How to Get Your Craft Work Published

By Pam Gaulin

  • Overview

    Crafters can publicize their crafts and make money from their craft work when they write articles about their projects. Documenting the creation process and providing detailed instructions on how to make the craft is one way to get craft work published in a magazine. Payment for arts and crafts articles with photos pay between $50 and $500 or more per article. Crafters can supplement their income with an article while growing an audience for their handmade creations. The key to getting published is to take high-quality, non-blurry photos.
    Paper flower
    • Step 1

      Write up a project list of the different types of crafts you know how to create. Use the list to find ways to customize the craft for a particular market, holiday or season. It's possible to create four or five different craft ideas from one main idea. The more ideas you have, the more accurately you will be able to focus in the right market for publishing. The one idea that spawns others also gives you more opportunity to make more money from one main craft, as you could prepare four or five different articles for publication.
    • Step 2

      Locate three to five potential publishers in the craft field that match the material or materials used in your work. These could include ceramics, jewelry findings, paper, stamps, paint or mixed media. Search for a publisher using Writersmarket.com, or Freelancewriting.com. Another place to discover magazines where you can get your craft work published is the magazine section at the bookstore. Browse the magazine rack for your type of craft and read the submission guidelines in the magazine or on its website.


    • Step 3

      Request submission guidelines directly from the publisher by sending an email or using the physical address. Write up a short, business-like form letter requesting the submission guidelines for writers and artists. Include a SASE (self-addressed stamped envelope) with your letter.
    • Step 4

      Take photos as you create the craft project you would like to see published. Jot down notes as you go, including details or steps which seem obvious to you. Shoot multiple photos of the final project.
    • Step 5

      Query the magazine editor according to the query directions. Some will request the entire article if you have not been published before. Others will ask for an outline with a photo of the final project. Follow the instructions down to the letter as doing anything else will hurt your chances of getting published.
    • Step 6

      Agree to terms of submission once you have an accepted article, and sign the contract if one is sent. Some publishers have a less formal process in place. Get clarification on the type of rights you are selling for the article and for the photos.

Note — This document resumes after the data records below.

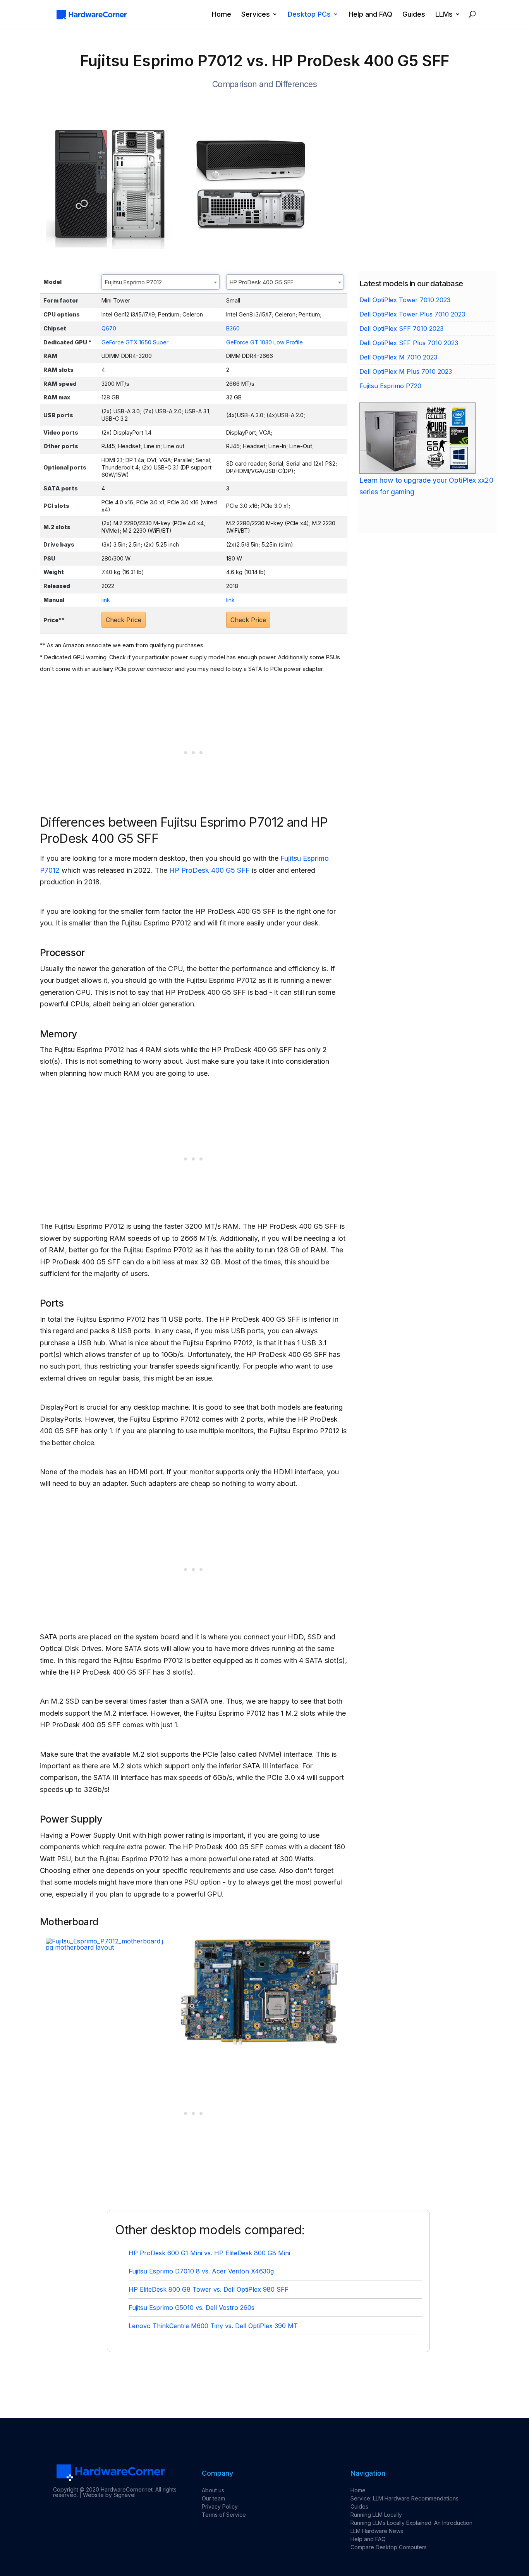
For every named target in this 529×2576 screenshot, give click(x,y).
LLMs (444, 14)
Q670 (108, 328)
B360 (233, 328)
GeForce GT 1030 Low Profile (264, 342)
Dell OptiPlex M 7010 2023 (398, 357)
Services (255, 14)
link (105, 600)
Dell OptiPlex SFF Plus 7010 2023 (408, 343)
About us (213, 2490)
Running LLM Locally (376, 2514)
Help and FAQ (370, 14)
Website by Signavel (109, 2495)
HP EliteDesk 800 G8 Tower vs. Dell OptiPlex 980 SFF (209, 2289)
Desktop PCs (309, 14)
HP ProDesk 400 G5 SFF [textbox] (262, 282)
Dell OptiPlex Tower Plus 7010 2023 (412, 314)
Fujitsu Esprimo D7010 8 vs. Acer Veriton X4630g (201, 2271)
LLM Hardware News (376, 2531)
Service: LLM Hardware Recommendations (404, 2498)
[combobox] (160, 282)
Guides (413, 14)
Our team (213, 2498)
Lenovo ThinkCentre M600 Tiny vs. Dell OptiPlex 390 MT (213, 2326)
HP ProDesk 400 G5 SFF (209, 870)
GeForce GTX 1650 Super (134, 342)
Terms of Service (224, 2514)
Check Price (123, 620)
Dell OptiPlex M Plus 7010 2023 (405, 371)
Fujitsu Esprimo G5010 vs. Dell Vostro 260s (191, 2307)
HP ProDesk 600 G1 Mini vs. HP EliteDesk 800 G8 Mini (209, 2253)
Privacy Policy (220, 2506)
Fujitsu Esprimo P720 (390, 386)
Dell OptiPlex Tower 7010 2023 (404, 300)
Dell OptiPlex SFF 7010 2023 (401, 328)
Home (221, 14)
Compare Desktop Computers (388, 2547)
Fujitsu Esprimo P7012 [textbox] (133, 282)
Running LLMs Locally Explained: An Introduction (411, 2522)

Most prefer original articles that have not been published before.
    • Step 7

      Write the article following the submission and editorial guidelines of the publication. Use a current issue as an example of acceptable style. Try to stay within the given word count. Spell check and proofread the article. Mail the article, photos and project to the publisher if this is what they require. Some may request a digital copy instead and others will want both.
    • Skill: Moderately Challenging
    • Ingredients:
    • Digital camera
    • Craft supplies
    • Completed craft project or sketch of project
    • Query letter
    • Tip: Use craft materials that will be easy for the magazine's readers to obtain.
    • Tip: Have both a print copy and a digital copy of the photos and the article text available for the magazine.
    • Tip: Create a website or online store before your article is published to give readers a place to buy your work.
    • Tip: Do not forget to proofread all correspondence you send to the publisher.
    • Warning:
    • Do not submit a project to more than one magazine unless the magazines accept simultaneous submissions.
    • Do not wait until the last minute to send in holiday-related projects, as magazine editorial calendars may be working 6 or more months in advance.
    • Do not accept a magazine subscription as sole payment when there are other possible magazine markets for your work.